Lun 25.08.2008

CONTRATAPA  › ARTE DE ULTIMAR

¡Todos a gordo!

› Por Juan Sasturain

Emilia, la nena de unos amigos que ha empezado este año a ir al jardín de infantes, vuelve cada día con novedades. Una de las últimas fue que en su sala habían jugado al trencito y que la maestra –en la versión literal de Emilia– los invitaba a subir al grito de: “Ahora ¡todos a gordo!” Buenísimo.

Es sabido que los chicos –es decir: todos nosotros alguna vez– usamos/reconocemos/adoptamos/adaptamos las palabras nuevas a partir, como no podría ser de otra manera, de lo que ya tenemos incorporado. Al escuchar expresiones desconocidas, tendemos a cotejarlas o asimilarlas con las ya sabidas y aprobadas por algún principio de economía léxica que alguno habrá estudiado ya y seguro tendrá su nombre. Por eso Emilia oyó y repitió “gordo” en lugar de “bordo”. Porque a la primera palabra la conocía y a la segunda no. El efecto es muy gracioso.

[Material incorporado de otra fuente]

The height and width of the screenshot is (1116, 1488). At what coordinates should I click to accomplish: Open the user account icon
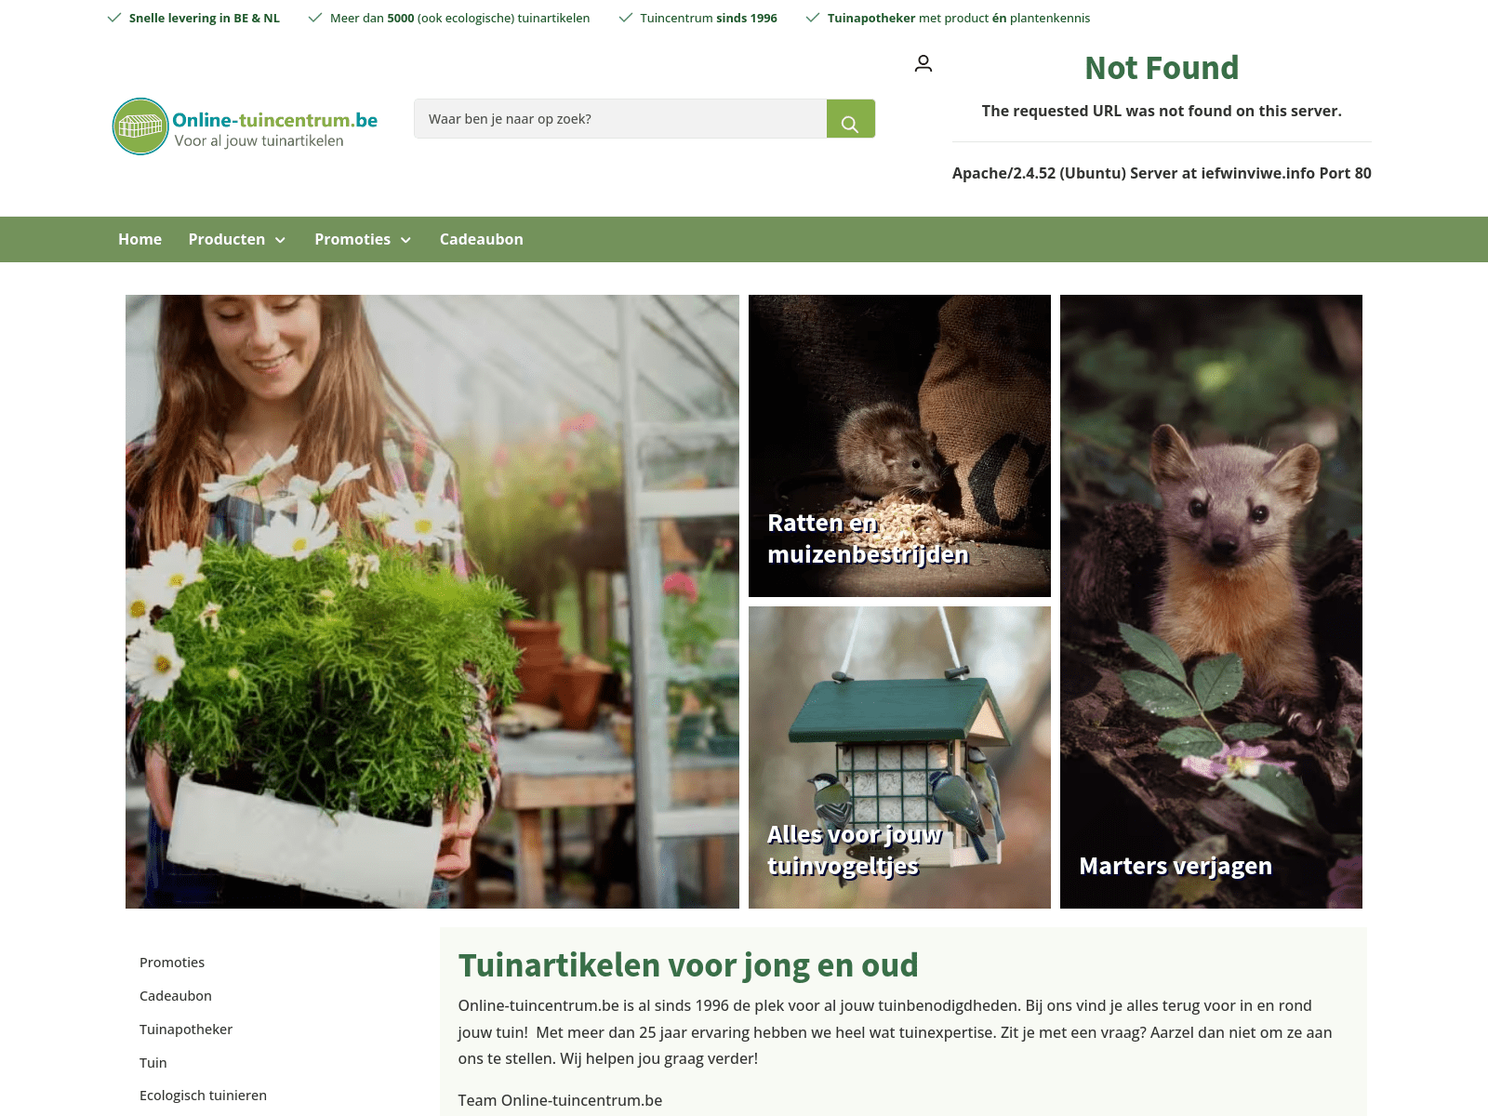923,63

Pero parece que utilizar la palabra “gordo” no siempre resulta tan divertido. Casi podríamos decir que lo mejor sería –curándose en salud– no usar nunca más la expresión si no se quiere quedar involucrado en el temible equipo de los discriminadores. Una reciente y muy promocionada campaña callejera a favor del cuidadoso uso de los apelativos personales ejemplifica con algunas frases usuales que incluyen ciertas palabras –“gordo”, “bolita”, “maricón” y “mogólico”, de las que me acuerdo– para concluir con que “las palabras discriminan”. Es cierto, pero guarda con eso.

Sin disentir con la idea de la campaña y menos con sus saludables objetivos, me animaría a matizar un poco (como dicen los gallegos, perdón: los españoles) esta cuestión. En principio, me parece que hay que explicar dos usos. Una cosa es el apelativo que sirve para incluir al nombrado en una clase y embolsarlo en ella, y otra el apelativo que opera en sentido inverso, singularizando al sujeto, recortándolo en su diferencia.

El primer caso, la referencia descriptiva/calificativa opera en forma discriminatoria, quitándole al individuo su singularidad, disolviendo a la persona única y diferenciada que somos todos y cada uno, en un colectivo previamente denigrado o considerado social, moral, intelectualmente inferior o subestimable. Ese uso fascista es el que muchas veces apela (necesita apelar) al eufemismo para enmascarar su verdadera ideología. Es que se les teme a las palabras por la carga que previamente se ha puesto en ellas.

En el segundo caso, el apodo discrimina positivamente, si cabe, ya que hace a la persona no parte de una clase sino que precisamente por esa cualidad, lo separa del conjunto. Me acuerdo de que cuando yo era pibe tenía en Mar del Plata de amigos a los hermanos Tempone, una escalera que discriminábamos así: “Tempone chico, Tempone grande y Tempone tamaño baño”, siguiendo una clasificación propia de los jabones de tocador de la época. Quiero decir que más allá del buen o mal gusto, el Sordo Iglesias es único, la Rusita es única, el Tano Dal Masetto es único, el Pelado Romano es único, el Tuerto Celave era único. Y ése y no otro es el sentido que ésos y otros apodos han tenido siempre en las relaciones entre iguales. Y si no es así, que la amistad memoriosa del Gordo Chimirri, del Gordo Soriano, del Negro Fontanarrosa y del Negro Dolina me lo demanden.